Research Implications
The integration of Med-RISE with LLMs achieved 2 critical improvements in medical QA performance: average accuracy increases of 13% across 4 general medical datasets and a 15% reduction in hallucinations, with the most substantial improvement in factual inconsistency (42/200, 21% reduction). These significant improvements stem from Med-RISE’s novel mechanism that combines real-time medical knowledge retrieval with accuracy and safety verification filters, effectively reducing both outdated information and factual errors. Med-RISE functions as an external augmentation framework that enhances domain-specific performance without modifying underlying model parameters, offering cost-effective adaptation compared to expensive model retraining while enabling broader institutional adoption. In medical applications, even small improvements in accuracy can have profound implications given the field’s sensitivity to precision. Each percentage point of enhanced accuracy directly impacts the quality of diagnoses, treatment strategies, and patient education. Medical misinformation can lead to severe consequences, from compromised clinical decision-making to patient safety risks []. Therefore, Med-RISE’s substantial improvements in both accuracy and reliability represent crucial advancements for deploying LLMs in health care settings.
Future Directions
Med-RISE demonstrates significant potential for advancing clinical practice through its robust framework for medical applications. Its effectiveness stems from 2 key components: real-time knowledge retrieval across medical disciplines enabling transparent responses and verification of accuracy and safety.

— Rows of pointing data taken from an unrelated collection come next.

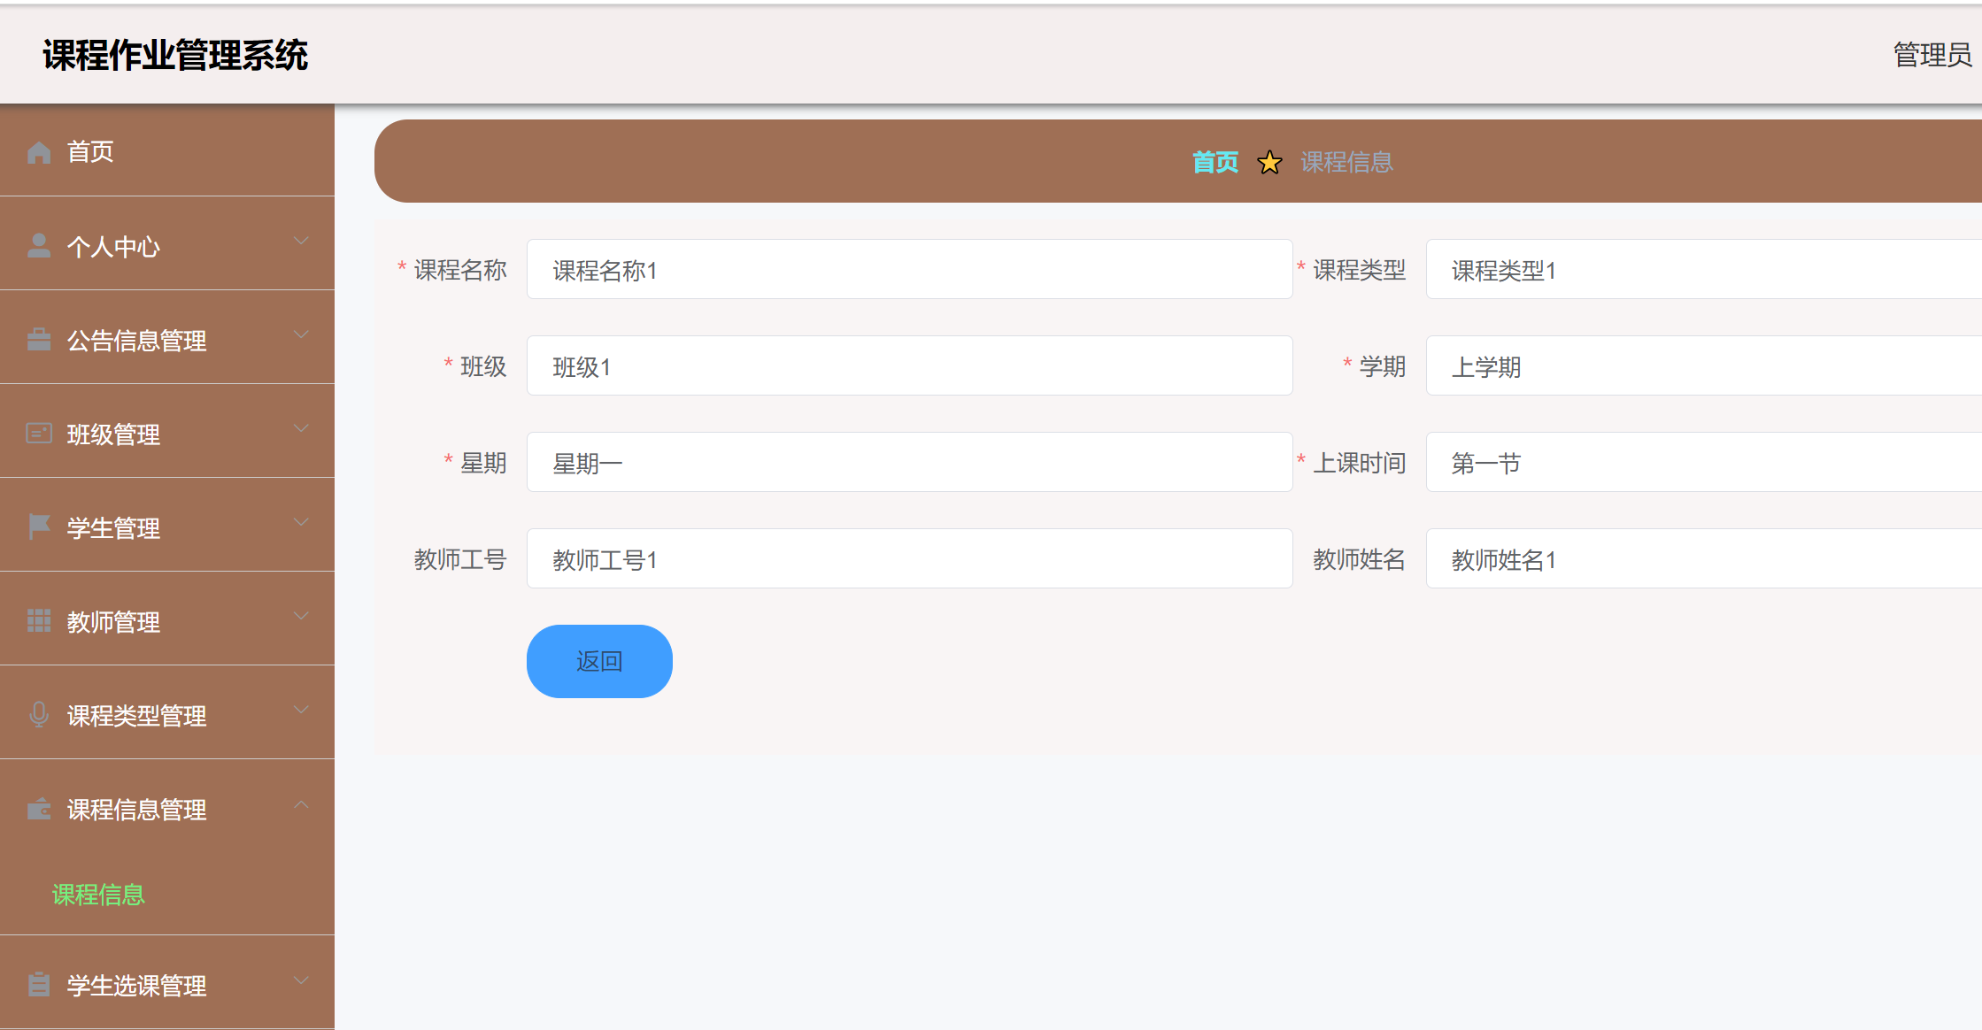Click the 返回 button
Image resolution: width=1982 pixels, height=1030 pixels.
[598, 660]
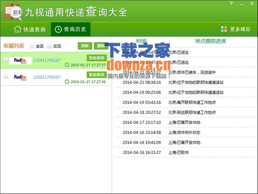The width and height of the screenshot is (258, 194).
Task: Select the 2014-04-19 09:25:06 tracking row
Action: click(x=184, y=92)
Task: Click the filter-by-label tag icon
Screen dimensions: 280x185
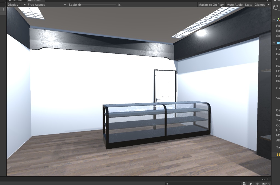Action: (251, 183)
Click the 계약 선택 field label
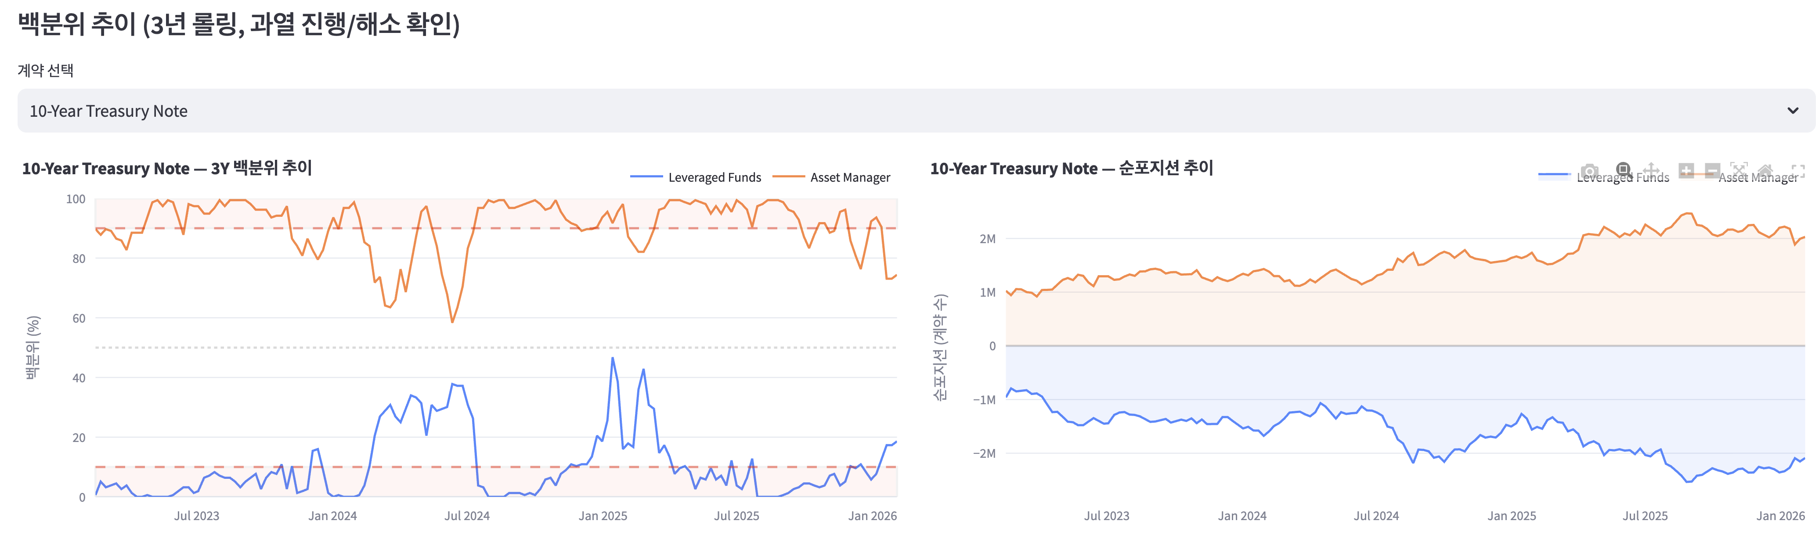This screenshot has width=1819, height=546. pos(45,71)
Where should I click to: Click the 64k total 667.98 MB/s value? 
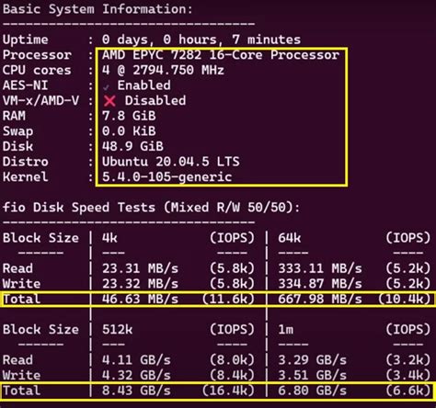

This proven performance allows for Med-RISE’s integration across various health care processes—from preconsultation screening and surgical consent to patient decision support, postoperative follow-up, disease consultation, and public health education. Our study also revealed that, while Med-RISE achieved improvements across all tested models, smaller-parameter models exhibited greater performance variability across different datasets, whereas larger models demonstrated more consistent gains. Future work may consider using larger models as the foundational framework to achieve more stable performance. Currently, Med-RISE achieves response times of 5 to 20 seconds through parallel retrieval processing (using 8 V100 GPUs of 32 GB each). For faster responses, performance can be enhanced through higher-performance GPUs, increased parallel processing, and improved network speeds.
Limitations
This study has several limitations. It adopted random subsets from each dataset, which may lead to performance variations and might not fully reflect the outcomes of a comprehensive analysis of the entire dataset. Furthermore, Med-RISE’s impact on response time, computational requirements, and user experience remains to be explored. Future work should focus on expanding knowledge diversity and incorporating reinforcement learning methods such as proximal policy optimization [] and direct preference optimization [] to enhance Med-RISE’s alignment with human values and preferences, further improving response quality. Comprehensive evaluations that include feedback from clinical users and health care professionals in real clinical settings will also be essential to validate the framework’s effectiveness and refine its practical implementation.
Conclusions
In conclusion, Med-RISE enhances the clinical application of LLMs through its unique integration of real-time knowledge retrieval and safety verification mechanisms. By significantly improving accuracy, reducing hallucinations, and enabling transparent responses through knowledge-grounded generation, the framework ensures safer and more reliable medical information delivery across diverse medical scenarios. Med-RISE demonstrates strong potential for advancing health care applications from patient consultation to public health education while maintaining essential safety standards.
Acknowledgments
This study was supported by the National Natural Science Foundation of China (grants 82171034 and 81721003).
Data Availability
The code for the retrieval component of the Med-RISE framework is publicly available (). A sample of the Med-RISE local database (n=500) is included in . A subset of the EYE500 dataset (n=50) is provided in . The revised PubMedQA dataset (PubMedQA—revised version; n=200) used in this study is available with open access in . The full code and local database of Med-RISE in this study are available from the corresponding author on reasonable request.
Authors' Contributions
Dingqiao W, JY, and J Li contributed equally as the first authors. MG, FL, WD, and Y-FZ contributed equally as co-corresponding authors. MG, FL, WD, and Y-FZ contributed to conceptualization. Dingqiao W, JY, and J Li performed the methodology. The investigation was done by J Liang, QZ, QH, CP, Dongliang W, ZL, and WS. Dingqiao W, JY, and J Li wrote the original draft. MG, FL, WD, and Y-FZ handled the writing—review and editing. MG, FL, WD, and Y-FZ performed supervision. Final approval of the version to be published was done by all authors.
Conflicts of Interest
None declared.
Code for the Med-RISE framework.
ZIP File (Zip Archive), 18 KBSample of Med-RISE local dataset (n=500).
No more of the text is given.